At least 132 individuals lost their lives in what officials characterized as Brazil’s most extensive police operation against drug trafficking organizations, as reported on Wednesday. In Rio de Janeiro, locals gathered along a street where numerous bodies were retrieved overnight following the raids. The deceased men were arranged in a single line along the sidewalk of a square located on the outskirts of Rio de Janeiro. Residents indicated that many were left in their underwear to assist relatives in identifying them, while others were draped with bedsheets.
The sequence of events Brazil’s state police indicated that the raids, which aimed to dismantle a significant drug gang, had been meticulously planned over a two-month period and were designed to drive suspects into a forested hillside, where a special operations unit was strategically positioned to apprehend them. “The heightened lethality of the operation was anticipated but not sought after,” stated Victor Santos, the head of security for Rio state, during a news conference, as reported by Reuters. He further mentioned that authorities would look into any occurrences of police “misconduct.” Residents from Rio’s Penha neighborhood gathered numerous bodies from the adjacent forest overnight and arranged over 70 of them along the center of a main thoroughfare.

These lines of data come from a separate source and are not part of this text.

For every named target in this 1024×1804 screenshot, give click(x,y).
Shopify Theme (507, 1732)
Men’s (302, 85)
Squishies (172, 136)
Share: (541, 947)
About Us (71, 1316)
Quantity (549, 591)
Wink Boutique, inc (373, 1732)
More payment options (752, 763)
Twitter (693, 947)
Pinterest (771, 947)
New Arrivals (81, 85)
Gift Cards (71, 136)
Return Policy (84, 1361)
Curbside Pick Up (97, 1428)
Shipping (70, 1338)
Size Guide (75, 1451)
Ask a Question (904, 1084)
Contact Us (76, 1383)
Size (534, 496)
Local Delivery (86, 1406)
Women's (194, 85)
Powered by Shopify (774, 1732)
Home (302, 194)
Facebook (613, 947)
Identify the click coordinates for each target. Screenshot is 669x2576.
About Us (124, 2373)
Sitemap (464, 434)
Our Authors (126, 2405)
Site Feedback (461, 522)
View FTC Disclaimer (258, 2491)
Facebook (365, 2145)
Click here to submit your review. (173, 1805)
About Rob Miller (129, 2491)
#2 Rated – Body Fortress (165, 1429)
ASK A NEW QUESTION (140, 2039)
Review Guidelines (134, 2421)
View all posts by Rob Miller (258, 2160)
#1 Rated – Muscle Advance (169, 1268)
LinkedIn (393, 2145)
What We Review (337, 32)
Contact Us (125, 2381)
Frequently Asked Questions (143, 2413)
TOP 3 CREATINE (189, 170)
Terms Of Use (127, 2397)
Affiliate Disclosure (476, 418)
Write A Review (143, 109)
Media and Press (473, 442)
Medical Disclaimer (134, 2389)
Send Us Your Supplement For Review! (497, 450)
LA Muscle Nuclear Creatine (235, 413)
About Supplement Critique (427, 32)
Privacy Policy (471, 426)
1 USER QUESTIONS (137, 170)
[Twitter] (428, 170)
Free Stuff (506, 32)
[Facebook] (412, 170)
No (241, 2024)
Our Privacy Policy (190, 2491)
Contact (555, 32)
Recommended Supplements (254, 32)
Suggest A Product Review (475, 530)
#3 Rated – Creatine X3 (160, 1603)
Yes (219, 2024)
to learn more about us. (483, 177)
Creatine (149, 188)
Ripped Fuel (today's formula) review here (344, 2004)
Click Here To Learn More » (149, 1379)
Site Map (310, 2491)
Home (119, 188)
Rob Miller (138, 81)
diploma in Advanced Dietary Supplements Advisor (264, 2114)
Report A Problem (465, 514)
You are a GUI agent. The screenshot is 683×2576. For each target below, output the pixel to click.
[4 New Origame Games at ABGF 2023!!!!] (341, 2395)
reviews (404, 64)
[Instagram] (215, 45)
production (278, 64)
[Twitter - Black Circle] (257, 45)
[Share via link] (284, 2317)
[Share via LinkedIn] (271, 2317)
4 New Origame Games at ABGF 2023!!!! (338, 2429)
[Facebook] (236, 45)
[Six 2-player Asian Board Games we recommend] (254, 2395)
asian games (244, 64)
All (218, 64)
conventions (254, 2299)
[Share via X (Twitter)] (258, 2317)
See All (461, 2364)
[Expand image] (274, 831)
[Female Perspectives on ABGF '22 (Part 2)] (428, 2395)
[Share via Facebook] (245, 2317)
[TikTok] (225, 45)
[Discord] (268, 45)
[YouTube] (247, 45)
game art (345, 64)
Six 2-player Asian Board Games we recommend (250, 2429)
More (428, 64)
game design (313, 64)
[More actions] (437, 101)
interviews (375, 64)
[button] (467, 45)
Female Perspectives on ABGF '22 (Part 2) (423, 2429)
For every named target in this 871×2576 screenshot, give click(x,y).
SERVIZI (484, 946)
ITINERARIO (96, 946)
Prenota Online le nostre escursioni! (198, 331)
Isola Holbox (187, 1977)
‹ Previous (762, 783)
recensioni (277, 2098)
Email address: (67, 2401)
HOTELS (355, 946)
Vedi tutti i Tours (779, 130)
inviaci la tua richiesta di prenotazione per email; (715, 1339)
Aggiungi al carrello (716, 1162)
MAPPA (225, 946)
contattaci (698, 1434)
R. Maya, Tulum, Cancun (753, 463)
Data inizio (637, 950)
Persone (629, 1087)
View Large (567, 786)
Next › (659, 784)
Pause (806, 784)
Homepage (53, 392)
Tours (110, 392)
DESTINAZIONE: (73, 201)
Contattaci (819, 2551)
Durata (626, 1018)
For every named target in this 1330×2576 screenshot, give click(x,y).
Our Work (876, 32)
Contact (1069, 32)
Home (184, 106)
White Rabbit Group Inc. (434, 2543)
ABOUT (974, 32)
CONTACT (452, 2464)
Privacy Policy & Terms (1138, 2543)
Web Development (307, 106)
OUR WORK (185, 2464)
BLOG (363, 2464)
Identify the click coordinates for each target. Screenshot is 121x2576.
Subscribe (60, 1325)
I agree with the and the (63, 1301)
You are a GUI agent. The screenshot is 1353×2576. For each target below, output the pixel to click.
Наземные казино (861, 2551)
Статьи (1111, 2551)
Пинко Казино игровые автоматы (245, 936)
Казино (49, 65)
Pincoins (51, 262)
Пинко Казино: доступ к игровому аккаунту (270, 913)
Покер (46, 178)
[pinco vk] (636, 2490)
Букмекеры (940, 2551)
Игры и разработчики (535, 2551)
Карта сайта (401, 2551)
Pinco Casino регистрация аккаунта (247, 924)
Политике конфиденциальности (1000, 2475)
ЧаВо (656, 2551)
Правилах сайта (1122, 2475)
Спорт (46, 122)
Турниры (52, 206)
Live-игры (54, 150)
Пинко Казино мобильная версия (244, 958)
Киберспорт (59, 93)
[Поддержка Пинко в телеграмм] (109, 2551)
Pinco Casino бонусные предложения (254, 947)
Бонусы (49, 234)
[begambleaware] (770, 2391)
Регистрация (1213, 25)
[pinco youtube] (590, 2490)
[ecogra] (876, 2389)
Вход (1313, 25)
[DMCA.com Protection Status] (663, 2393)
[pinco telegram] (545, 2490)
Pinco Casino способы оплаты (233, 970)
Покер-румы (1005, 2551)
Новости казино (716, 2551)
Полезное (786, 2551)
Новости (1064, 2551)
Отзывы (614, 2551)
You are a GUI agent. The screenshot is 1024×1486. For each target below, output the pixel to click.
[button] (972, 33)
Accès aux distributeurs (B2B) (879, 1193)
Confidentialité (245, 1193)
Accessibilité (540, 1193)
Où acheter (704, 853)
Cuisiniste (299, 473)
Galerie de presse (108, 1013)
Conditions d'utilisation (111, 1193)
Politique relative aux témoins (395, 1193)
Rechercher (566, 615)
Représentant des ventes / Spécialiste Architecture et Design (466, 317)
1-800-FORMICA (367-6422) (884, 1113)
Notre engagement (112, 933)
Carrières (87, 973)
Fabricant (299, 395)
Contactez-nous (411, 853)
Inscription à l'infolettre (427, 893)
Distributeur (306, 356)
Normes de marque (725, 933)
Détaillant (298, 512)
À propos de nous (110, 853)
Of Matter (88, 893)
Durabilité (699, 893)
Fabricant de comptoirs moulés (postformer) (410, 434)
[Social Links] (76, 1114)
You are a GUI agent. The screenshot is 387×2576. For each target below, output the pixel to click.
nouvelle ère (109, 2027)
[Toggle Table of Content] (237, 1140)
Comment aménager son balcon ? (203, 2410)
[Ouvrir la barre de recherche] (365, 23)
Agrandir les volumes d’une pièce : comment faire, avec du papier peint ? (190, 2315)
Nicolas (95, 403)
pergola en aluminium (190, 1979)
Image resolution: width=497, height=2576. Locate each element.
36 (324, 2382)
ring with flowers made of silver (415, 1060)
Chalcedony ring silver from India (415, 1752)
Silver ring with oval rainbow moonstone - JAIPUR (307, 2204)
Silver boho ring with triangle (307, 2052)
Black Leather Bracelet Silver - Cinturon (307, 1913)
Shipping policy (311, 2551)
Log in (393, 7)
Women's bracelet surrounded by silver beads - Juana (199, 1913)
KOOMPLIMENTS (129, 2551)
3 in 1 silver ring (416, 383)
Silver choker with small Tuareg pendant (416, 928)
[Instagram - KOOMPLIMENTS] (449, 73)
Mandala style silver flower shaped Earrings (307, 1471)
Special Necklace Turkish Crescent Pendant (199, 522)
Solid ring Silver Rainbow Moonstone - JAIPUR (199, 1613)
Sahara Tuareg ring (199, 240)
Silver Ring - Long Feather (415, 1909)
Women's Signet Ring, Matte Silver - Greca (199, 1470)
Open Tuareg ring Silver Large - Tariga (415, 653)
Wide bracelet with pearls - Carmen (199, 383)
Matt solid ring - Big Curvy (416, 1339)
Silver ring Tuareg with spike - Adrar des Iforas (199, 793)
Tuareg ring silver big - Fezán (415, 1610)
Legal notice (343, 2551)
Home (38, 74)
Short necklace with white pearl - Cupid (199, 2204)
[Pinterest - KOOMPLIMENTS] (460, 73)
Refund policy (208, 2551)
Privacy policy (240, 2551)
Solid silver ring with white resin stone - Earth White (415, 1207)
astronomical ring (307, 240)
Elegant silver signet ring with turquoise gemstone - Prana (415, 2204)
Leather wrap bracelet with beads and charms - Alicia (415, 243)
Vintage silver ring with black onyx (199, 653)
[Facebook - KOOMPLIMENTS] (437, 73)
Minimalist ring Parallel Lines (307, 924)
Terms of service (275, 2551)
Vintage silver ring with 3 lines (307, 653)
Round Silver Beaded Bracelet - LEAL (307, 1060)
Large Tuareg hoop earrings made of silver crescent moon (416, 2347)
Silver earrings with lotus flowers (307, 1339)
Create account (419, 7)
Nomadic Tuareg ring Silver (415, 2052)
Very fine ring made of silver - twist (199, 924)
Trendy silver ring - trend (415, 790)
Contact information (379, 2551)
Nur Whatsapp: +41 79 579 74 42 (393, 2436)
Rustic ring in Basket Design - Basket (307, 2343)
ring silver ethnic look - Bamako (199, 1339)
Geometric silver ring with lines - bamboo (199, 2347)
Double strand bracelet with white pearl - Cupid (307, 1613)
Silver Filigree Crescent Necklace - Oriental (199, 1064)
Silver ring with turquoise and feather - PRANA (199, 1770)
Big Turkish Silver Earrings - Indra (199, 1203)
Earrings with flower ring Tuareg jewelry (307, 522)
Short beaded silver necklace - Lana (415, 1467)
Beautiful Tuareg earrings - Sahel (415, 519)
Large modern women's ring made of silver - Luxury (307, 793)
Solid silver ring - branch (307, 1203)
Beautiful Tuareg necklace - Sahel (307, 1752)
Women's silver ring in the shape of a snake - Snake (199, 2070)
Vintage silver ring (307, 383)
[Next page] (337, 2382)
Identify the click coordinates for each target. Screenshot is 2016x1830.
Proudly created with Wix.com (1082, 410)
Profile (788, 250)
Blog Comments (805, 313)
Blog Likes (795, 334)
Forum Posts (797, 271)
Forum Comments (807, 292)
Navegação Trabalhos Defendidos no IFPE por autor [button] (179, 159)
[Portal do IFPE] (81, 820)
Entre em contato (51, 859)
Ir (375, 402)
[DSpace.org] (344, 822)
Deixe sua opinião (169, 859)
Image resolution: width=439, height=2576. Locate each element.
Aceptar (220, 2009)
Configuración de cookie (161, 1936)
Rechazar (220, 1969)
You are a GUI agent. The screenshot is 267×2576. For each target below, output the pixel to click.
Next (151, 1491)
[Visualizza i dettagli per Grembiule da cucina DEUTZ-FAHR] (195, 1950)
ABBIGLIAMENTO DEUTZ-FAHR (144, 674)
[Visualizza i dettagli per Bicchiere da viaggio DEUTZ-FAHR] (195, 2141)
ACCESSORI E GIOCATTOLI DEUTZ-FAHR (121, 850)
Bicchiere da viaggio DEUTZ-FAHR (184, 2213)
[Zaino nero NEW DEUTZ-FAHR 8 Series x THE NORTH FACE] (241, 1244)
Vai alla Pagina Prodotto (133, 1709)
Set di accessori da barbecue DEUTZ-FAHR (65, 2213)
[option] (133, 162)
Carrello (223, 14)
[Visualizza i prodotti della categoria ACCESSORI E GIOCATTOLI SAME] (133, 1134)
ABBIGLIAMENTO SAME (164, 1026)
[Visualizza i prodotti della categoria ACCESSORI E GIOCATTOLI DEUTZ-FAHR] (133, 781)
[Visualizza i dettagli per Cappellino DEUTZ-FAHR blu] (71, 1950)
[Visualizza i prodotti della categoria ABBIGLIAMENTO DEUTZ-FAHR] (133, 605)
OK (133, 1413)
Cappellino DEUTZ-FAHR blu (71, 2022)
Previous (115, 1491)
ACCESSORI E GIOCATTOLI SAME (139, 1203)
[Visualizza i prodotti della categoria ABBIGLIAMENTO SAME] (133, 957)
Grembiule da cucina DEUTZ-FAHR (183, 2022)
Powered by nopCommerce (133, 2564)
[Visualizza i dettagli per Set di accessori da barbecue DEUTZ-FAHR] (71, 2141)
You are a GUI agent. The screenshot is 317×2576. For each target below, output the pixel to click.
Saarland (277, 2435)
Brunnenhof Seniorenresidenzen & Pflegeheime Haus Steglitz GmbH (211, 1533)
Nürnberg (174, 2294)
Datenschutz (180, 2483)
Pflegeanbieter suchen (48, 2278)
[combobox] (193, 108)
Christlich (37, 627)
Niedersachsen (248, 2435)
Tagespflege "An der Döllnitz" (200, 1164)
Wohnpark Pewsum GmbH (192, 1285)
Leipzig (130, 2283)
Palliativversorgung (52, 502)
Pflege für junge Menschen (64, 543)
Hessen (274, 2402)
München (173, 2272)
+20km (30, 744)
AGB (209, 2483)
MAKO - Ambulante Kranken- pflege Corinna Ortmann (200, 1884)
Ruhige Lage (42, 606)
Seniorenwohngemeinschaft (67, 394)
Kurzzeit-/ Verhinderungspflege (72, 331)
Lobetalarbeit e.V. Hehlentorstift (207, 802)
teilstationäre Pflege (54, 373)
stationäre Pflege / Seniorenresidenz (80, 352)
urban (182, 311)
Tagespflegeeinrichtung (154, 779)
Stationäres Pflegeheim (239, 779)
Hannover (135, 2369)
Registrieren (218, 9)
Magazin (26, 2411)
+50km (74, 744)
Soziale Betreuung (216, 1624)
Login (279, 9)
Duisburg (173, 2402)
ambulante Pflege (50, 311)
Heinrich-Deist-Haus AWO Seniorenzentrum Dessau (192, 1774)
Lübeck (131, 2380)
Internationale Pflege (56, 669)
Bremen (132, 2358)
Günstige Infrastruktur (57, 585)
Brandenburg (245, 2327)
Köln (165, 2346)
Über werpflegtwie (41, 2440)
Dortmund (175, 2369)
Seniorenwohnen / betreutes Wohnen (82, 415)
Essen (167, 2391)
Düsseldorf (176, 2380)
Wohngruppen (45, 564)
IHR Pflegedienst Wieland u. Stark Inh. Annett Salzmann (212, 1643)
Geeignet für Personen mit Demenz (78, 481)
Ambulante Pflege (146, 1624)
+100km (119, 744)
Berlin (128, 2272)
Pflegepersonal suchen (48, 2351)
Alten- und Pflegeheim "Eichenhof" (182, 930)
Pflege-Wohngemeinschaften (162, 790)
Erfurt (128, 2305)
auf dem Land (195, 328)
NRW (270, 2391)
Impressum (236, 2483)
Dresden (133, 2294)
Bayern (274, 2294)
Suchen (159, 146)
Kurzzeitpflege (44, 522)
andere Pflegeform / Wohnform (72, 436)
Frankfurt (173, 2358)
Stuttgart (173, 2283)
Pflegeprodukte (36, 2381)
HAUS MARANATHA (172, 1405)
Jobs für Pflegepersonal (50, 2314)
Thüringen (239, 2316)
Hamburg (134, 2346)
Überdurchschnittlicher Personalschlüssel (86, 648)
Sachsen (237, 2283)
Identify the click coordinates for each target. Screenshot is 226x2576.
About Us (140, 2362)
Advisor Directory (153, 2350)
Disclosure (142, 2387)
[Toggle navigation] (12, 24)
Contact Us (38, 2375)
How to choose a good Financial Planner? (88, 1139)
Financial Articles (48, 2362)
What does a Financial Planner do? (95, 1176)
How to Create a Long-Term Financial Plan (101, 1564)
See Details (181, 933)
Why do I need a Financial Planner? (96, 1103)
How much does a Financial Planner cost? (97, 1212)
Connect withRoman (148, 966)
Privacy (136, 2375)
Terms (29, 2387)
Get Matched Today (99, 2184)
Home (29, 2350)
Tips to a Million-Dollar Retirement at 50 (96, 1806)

“More bodies kept arriving,” stated Rene Silva, a community leader from the area where the raids occurred, as reported by the New York Times. He estimated that volunteers retrieved between 50 and 60 bodies throughout the night. “Mothers, wives, and children were present, weeping,” Silva further remarked. There remained uncertainty regarding the manner in which the extensive operation transpired and whether civilians were among those who lost their lives. An official later admitted that the operation had failed to meet its primary objective of apprehending a prominent gang leader. President Luiz Inácio Lula da Silva reportedly sent a ministerial committee to Rio de Janeiro on Wednesday and committed to providing federal assistance for the forensic investigation. “We cannot allow organized crime to continue to devastate families, oppress residents, and disseminate drugs and violence across the cities,” Lula expressed in a post on X. Rio state governor Cláudio Castro characterized the raids as a “success,” citing the arrests of 113 alleged members of the Red Command gang, in addition to the confiscation of 118 weapons and a significant quantity of drugs. Castro indicated that the operation aimed to diminish the Red Command’s increasing influence and to prevent the gang from extending its control over larger areas of the city. The recent raids represented the deadliest police operation in Brazil’s history. The previous record for the highest death toll was set in 2021, when 28 individuals were killed during a police anti-drug raid in Rio’s Jacarezinho neighborhood.